___ Passage ___
- Theatrical release poster
- Directed by: Deekay
- Written by: Deekay
- Produced by: K. E. Gnanavel Raja S. R. Prabhu
- Starring: Vaibhav Sonam Bajwa Varalaxmi Sarathkumar Aathmika
- Cinematography: Vignesh Vasu
- Edited by: Praveen K. L.
- Music by: S. N. Prasad
- Production company: Studio Green
- Distributed by: Dream Warrior Pictures
- Release date: 5 August 2022;
- Country: India
- Language: Tamil

= Kaatteri =

2022 film directed by Deekay

Kaatteri (and also spelled Katteri) is a 2022 Indian Tamil-language comedy horror film written and directed by Deekay and produced by K. E. Gnanavel Raja under his production banner Studio Green. The film stars Vaibhav, Sonam Bajwa, Varalaxmi Sarathkumar and Aathmika, while Karunakaran, Ravi Mariya, and Kutty Gopi play supporting roles. The film's music is composed by S. N. Prasad with editing by Praveen K. L. and cinematography by Vignesh Vasu. The film released theatrically on 5 August 2022 and was a box-office bomb.

== Plot ==
The film begins with a 1968 local village festival. One person cuts an electric post, another person comes and pushes down the post, and the electric wire rips all of the village people.
___
*Short task A*. List the actors the Kaatteri article says play supporting roles in the film.
___ Supplied material ___
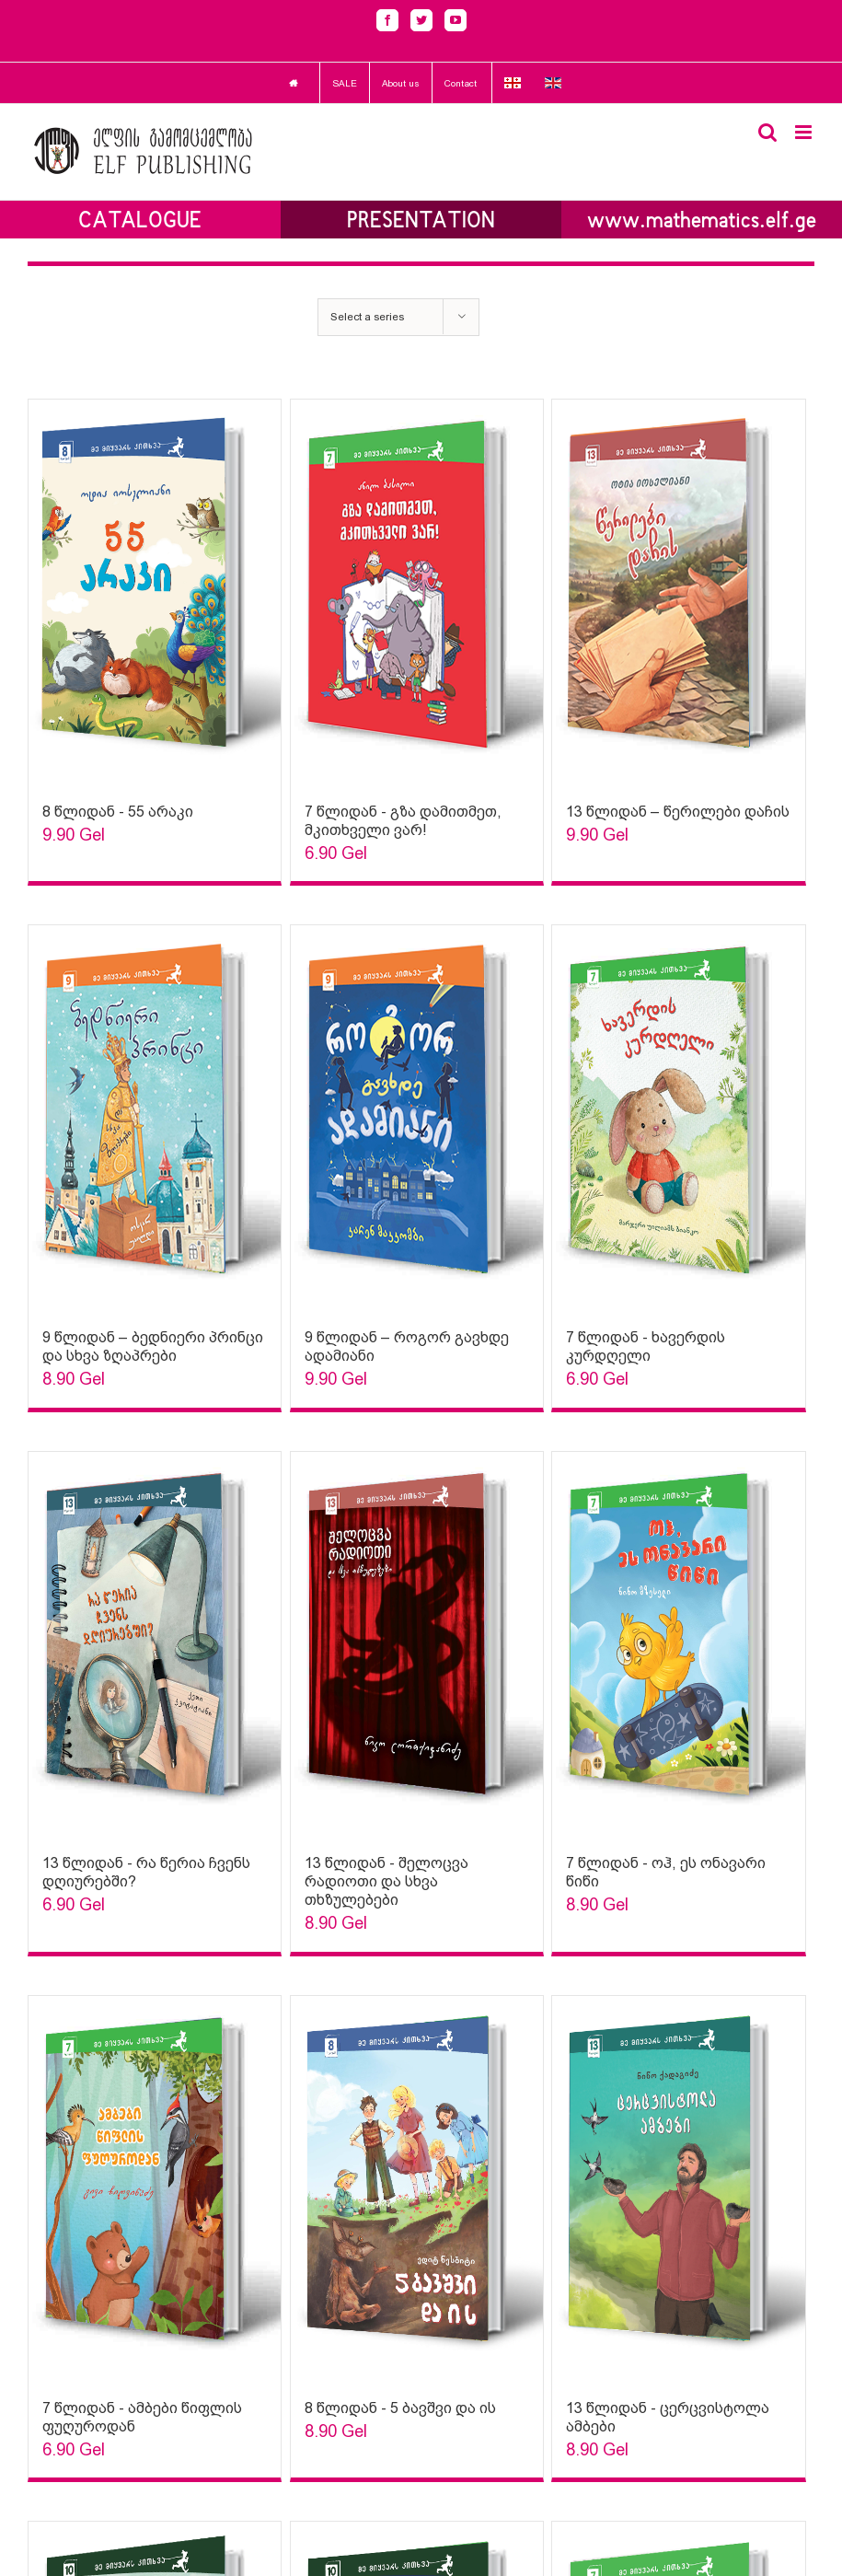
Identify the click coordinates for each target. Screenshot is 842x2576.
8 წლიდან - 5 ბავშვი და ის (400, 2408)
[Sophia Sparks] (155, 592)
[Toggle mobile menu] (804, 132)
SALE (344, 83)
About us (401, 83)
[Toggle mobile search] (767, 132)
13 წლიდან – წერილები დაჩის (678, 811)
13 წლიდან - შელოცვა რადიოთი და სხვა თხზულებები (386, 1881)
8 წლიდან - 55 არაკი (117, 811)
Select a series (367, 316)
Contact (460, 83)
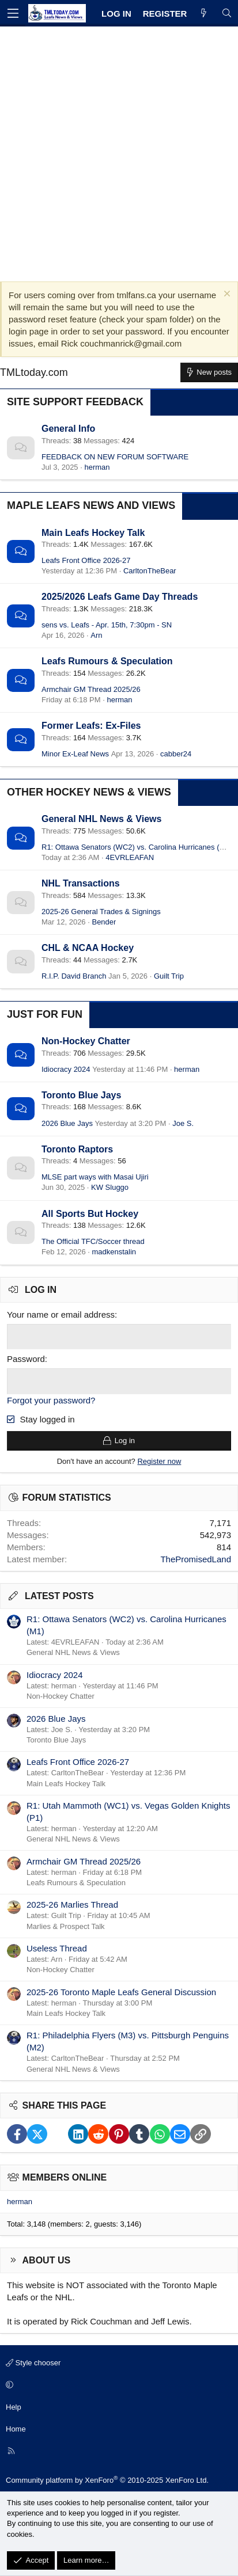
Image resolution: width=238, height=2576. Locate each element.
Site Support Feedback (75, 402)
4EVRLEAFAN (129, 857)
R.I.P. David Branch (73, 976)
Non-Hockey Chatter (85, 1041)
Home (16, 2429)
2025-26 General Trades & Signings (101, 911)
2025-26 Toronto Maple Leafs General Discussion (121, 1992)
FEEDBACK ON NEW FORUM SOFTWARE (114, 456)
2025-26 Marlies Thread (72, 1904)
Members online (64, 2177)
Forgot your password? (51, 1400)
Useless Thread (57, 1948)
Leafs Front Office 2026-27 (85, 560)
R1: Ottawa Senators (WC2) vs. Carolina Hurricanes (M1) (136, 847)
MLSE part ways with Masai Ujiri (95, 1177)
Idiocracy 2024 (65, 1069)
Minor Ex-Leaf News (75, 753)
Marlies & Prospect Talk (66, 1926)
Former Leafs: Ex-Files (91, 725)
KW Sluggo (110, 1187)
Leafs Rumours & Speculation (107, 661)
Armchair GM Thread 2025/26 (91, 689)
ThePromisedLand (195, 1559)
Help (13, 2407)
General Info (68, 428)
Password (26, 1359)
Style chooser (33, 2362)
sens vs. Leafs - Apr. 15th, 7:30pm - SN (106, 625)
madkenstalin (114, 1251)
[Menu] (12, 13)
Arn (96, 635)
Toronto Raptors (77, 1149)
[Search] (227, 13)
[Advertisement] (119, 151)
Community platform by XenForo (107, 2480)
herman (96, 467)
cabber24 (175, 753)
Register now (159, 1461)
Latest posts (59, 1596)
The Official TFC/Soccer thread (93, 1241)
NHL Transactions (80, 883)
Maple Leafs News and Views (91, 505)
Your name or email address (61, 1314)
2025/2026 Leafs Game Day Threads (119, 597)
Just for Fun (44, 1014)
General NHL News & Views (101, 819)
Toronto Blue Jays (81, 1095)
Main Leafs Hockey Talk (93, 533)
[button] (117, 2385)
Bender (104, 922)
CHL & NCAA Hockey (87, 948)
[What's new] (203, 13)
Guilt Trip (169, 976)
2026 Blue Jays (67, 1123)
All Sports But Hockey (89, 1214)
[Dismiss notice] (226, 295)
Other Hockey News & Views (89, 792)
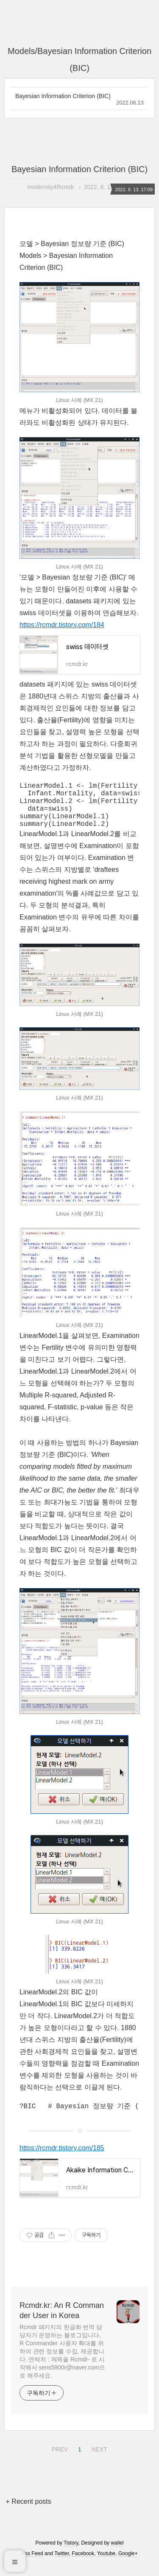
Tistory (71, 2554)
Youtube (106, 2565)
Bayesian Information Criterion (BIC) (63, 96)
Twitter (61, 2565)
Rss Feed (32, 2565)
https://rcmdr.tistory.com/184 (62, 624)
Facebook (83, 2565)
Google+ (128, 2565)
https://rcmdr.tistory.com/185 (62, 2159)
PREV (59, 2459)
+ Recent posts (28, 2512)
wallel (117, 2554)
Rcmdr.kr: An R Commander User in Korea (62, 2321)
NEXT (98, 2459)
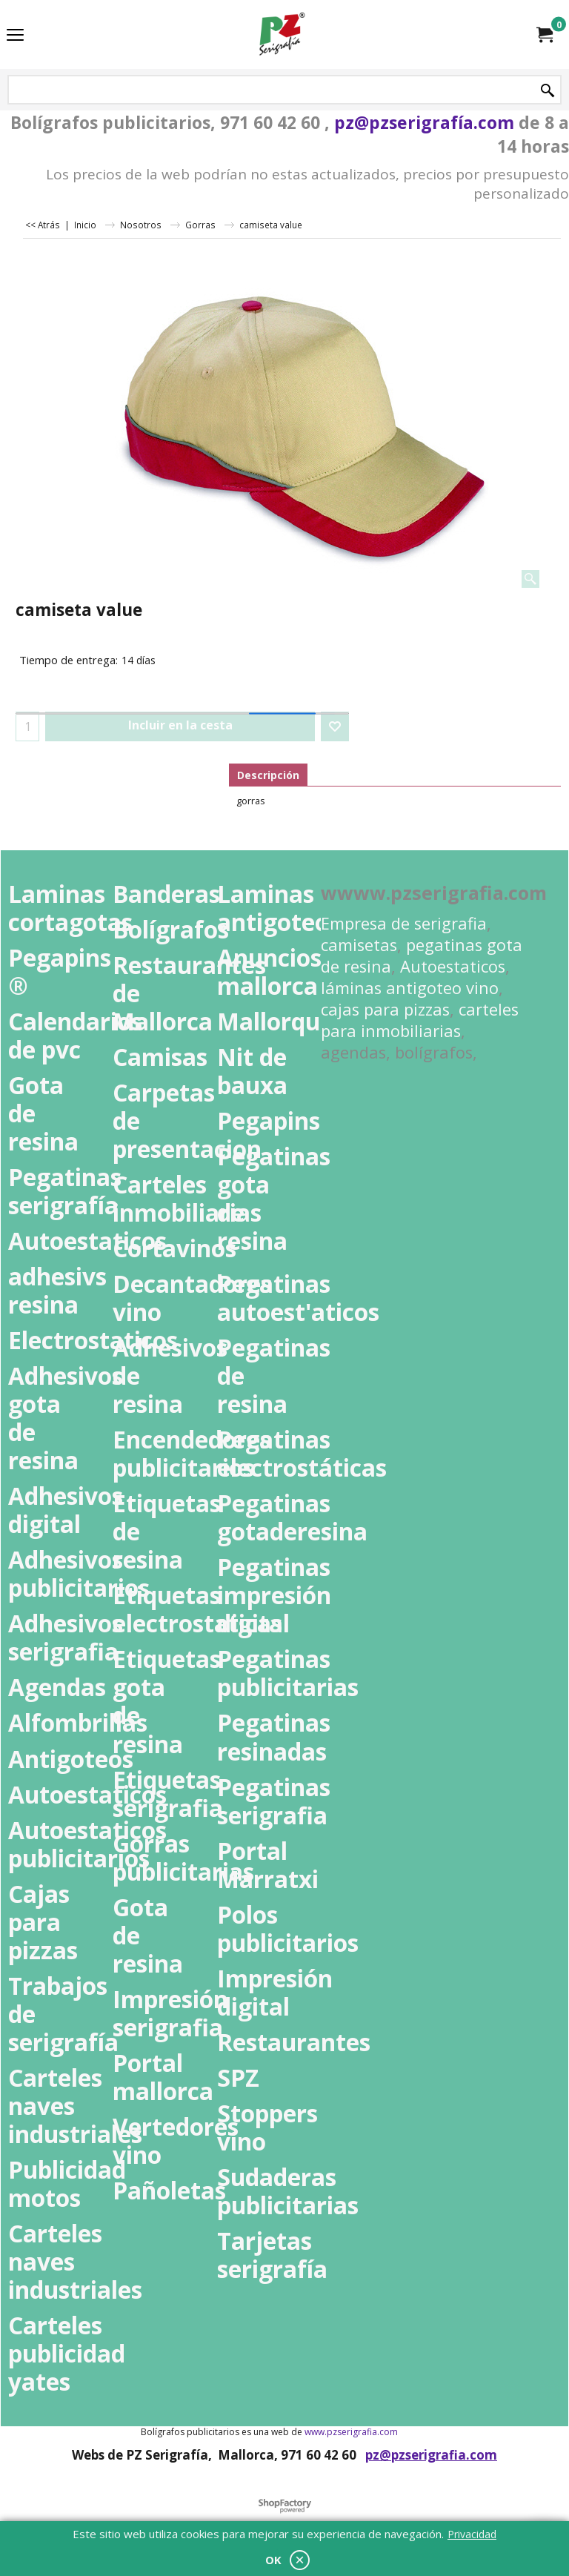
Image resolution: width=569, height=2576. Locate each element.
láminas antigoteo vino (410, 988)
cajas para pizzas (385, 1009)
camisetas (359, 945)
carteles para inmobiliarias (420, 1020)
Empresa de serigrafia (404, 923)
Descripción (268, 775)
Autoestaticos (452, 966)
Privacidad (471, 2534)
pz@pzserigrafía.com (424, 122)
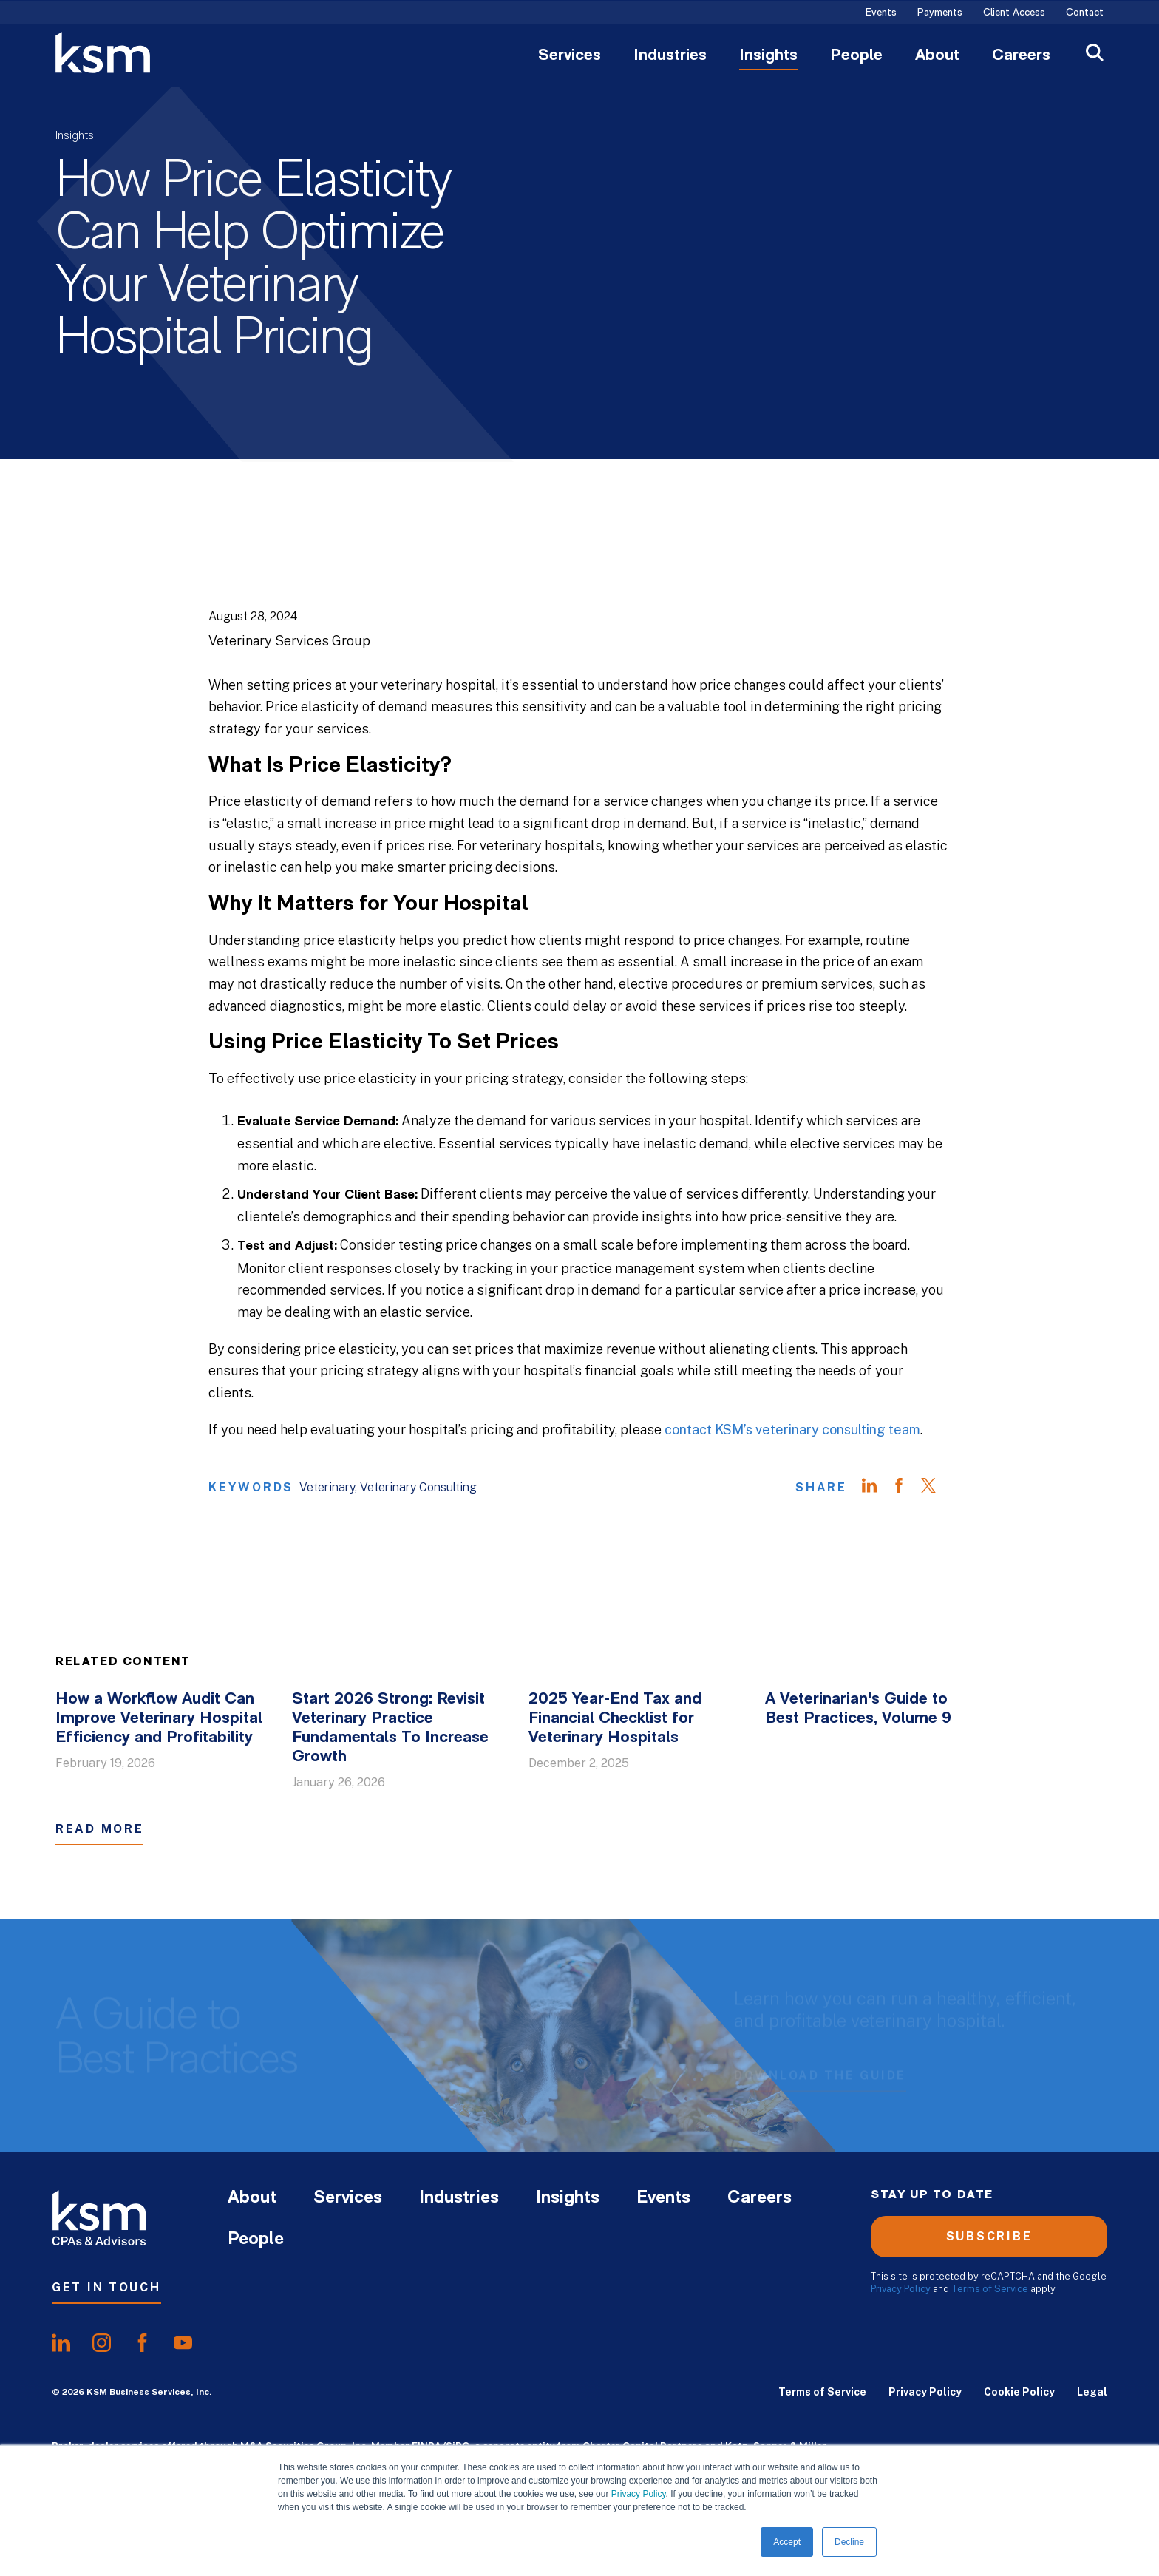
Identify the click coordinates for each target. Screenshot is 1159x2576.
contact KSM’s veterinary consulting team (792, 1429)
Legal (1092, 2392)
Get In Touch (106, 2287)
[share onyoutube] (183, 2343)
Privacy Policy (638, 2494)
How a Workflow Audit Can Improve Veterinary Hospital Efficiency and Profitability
___
*Short task B*. In the rows, take the lines starting at the one containing "Forgot your password? (51, 1400)" and ending at the one containing "wallel (117, 2554)". Switch every "Leafs" to "Canucks", change nothing else, and return only those lines without the pictures.

*Complete answer A*. Karunakaran, Ravi Mariya, Kutty Gopi

*Complete answer B*.
Forgot your password? (51, 1400)
Useless Thread (57, 1948)
Canucks Front Office 2026-27 (85, 560)
R1: Ottawa Senators (WC2) vs. Carolina Hurricanes (M1) (136, 847)
MLSE part ways with Masai Ujiri (95, 1177)
Idiocracy 2024 (65, 1069)
Minor Ex-Leaf News (75, 753)
Marlies & Prospect Talk (66, 1926)
Former Canucks: Ex-Files (91, 725)
KW Sluggo (110, 1187)
Canucks Rumours & Speculation (107, 661)
Armchair GM Thread 2025/26 (91, 689)
ThePromisedLand (195, 1559)
Help (13, 2407)
General Info (68, 428)
Password (26, 1359)
Style chooser (33, 2362)
sens vs. Canucks - Apr. 15th, 7:30pm - SN (106, 625)
madkenstalin (114, 1251)
[Menu] (12, 13)
Arn (96, 635)
Toronto Raptors (77, 1149)
[Search] (227, 13)
[Advertisement] (119, 151)
Community platform by XenForo (107, 2480)
herman (96, 467)
cabber24 (175, 753)
Register now (159, 1461)
Latest posts (59, 1596)
The Official TFC/Soccer thread (93, 1241)
NHL Transactions (80, 883)
Maple Canucks News and Views (91, 505)
Your name or email address (61, 1314)
2025/2026 Canucks Game Day Threads (119, 597)
Just for Fun (44, 1014)
General NHL News & Views (101, 819)
Toronto Blue Jays (81, 1095)
Main Canucks Hockey Talk (93, 533)
[button] (117, 2385)
Bender (104, 922)
CHL & NCAA Hockey (87, 948)
[What's new] (203, 13)
Guilt Trip (169, 976)
2026 Blue Jays (67, 1123)
All Sports But Hockey (89, 1214)
[Dismiss notice] (226, 295)
Other Hockey News & Views (89, 792)
Tistory (71, 2554)
Youtube (106, 2565)
Bayesian Information Criterion (BIC) (63, 96)
Twitter (61, 2565)
Rss Feed (32, 2565)
https://rcmdr.tistory.com/184 (62, 624)
Facebook (83, 2565)
Google+ (128, 2565)
https://rcmdr.tistory.com/185 (62, 2159)
PREV (59, 2459)
+ Recent posts (28, 2512)
wallel (117, 2554)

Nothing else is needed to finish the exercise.